Ces deux syndromes, APBS et PTSD, peuvent tous les deux mener à une anxiété et une colère durable, des addictions, une diminution de l'estime de soi et des problèmes relationnels. Cependant, les patients souffrants du APBS sont moins sujets aux accès de colère que les personnes atteintes du PTSD. Ils réagissent moins violemment et rapidement que ces derniers, "ils ruminent plus qu'ils éruptent", indique Ellen Walser deLara.

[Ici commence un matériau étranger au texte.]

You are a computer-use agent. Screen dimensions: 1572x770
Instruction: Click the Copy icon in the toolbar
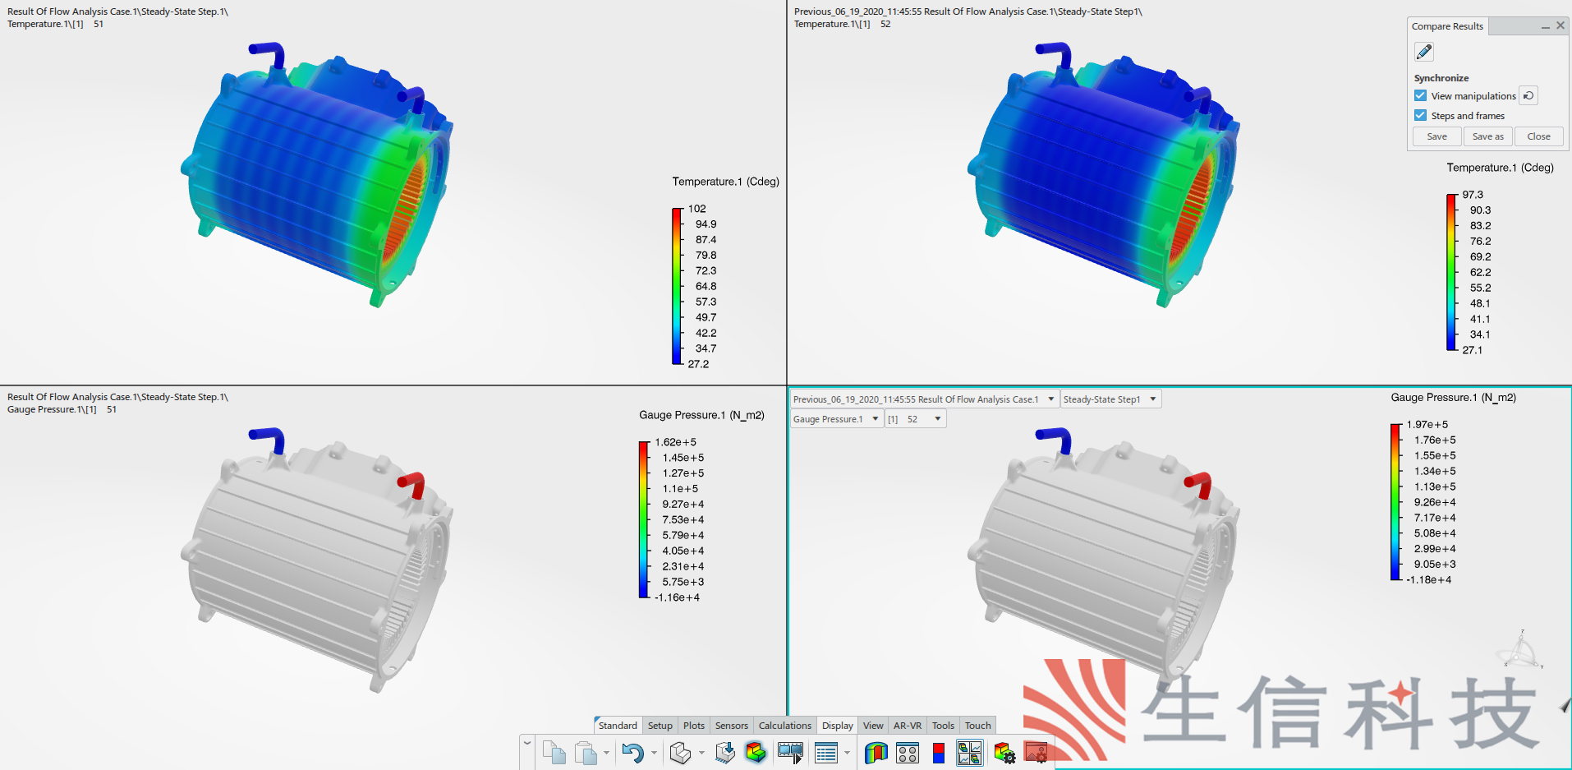(554, 753)
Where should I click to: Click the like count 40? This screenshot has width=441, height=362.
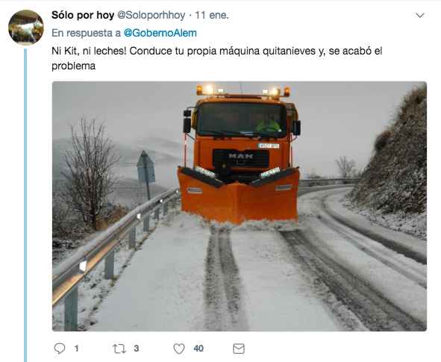[198, 349]
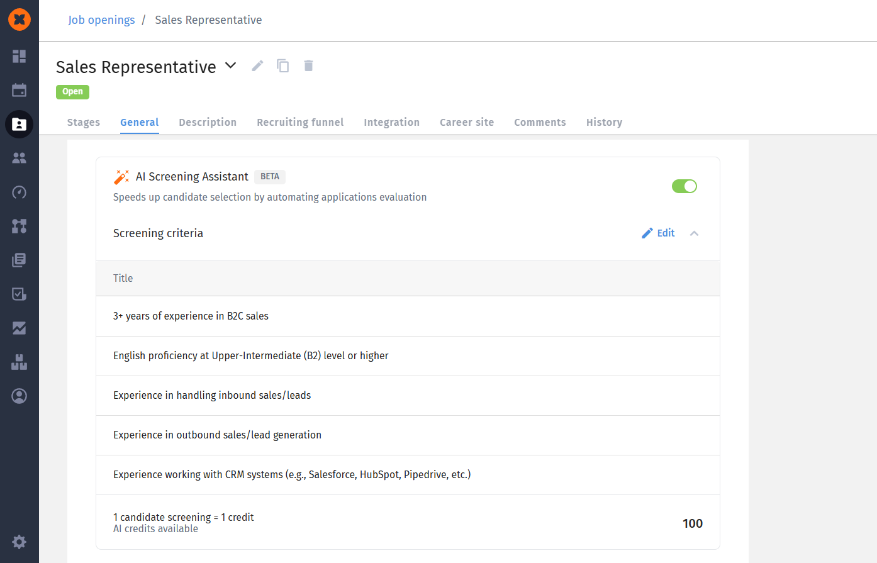Switch to the Stages tab
This screenshot has height=563, width=877.
tap(84, 122)
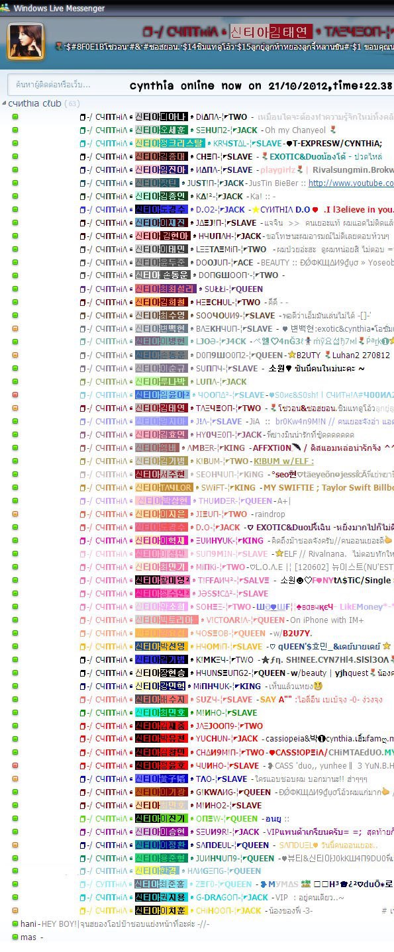Image resolution: width=394 pixels, height=952 pixels.
Task: Click the contact search box
Action: coord(200,85)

Des possibles conséquences "bénéfiques"

Cependant, la chercheuse a mis en exergue d'autres différences entre ces deux troubles. La distinction la plus surprenante est que les personnes victimes de harcèlement pourraient en tirer certains "bénéfices". Ainsi, elle a pu observer que 47% des patients qu'elle a suivi ont développé un sentiment de force intérieur ou d'indépendance, tandis que d'autres ont cultivé une plus grande empathie ou un fort désir de réussir leur vie, à chaque fois en lien avec l'expérience douloureuse qu'ils ont vécu.
Néanmoins, Ellen Walser deLara souligne à nouveau la nécessité de pousser les recherches plus loin pour savoir si d'autres déterminants peuvent expliquer le développement de ces aptitudes tels que la génétique ou le soutien familial.

On ne connaît pas la réponse à la question qui est de savoir pourquoi certaines personnes qui sont harcelées étant enfant développent ce qu'elles considèrent comme étant un "bénéfice" en tant qu'adulte.

Certaines personnes ont un sens inné de l'optimisme ou tout du moins la capacité de se focaliser sur la chance qu'ils ont d'avoir laissé le harcèlement derrière eux. Toutefois, la résilience peut aussi s'apprendre.

Ne pas minimiser les effets du harcèlement

Enfin, la thérapeute tient quand même à rappeler que les dégâts causés par le harcèlement sont plus importants que les bénéfices. Même les patients qui pensent avoir développer des attitudes dites "positives" en réaction au harcèlement sont sujets à d'autres conséquences négatives.
Pour la professeure de l'Université de Syracuse, mieux connaître les effets à long terme du harcèlement et pouvoir nommer clairement ces expériences traumatisantes doit permettre une meilleure prise en charge des patients en développant des traitements et thérapies adaptés.
Le harcèlement, principalement en milieu scolaire, est de plus en plus mesuré et combattu. Cependant, une nouvelle forme de harcèlement apparaît, le cyber-harcèlement ou harcèlement en ligne. Mal connu, plus diffus, plus difficile à combattre, il est un des grands enjeux de prévention et de santé publique dans les années à venir.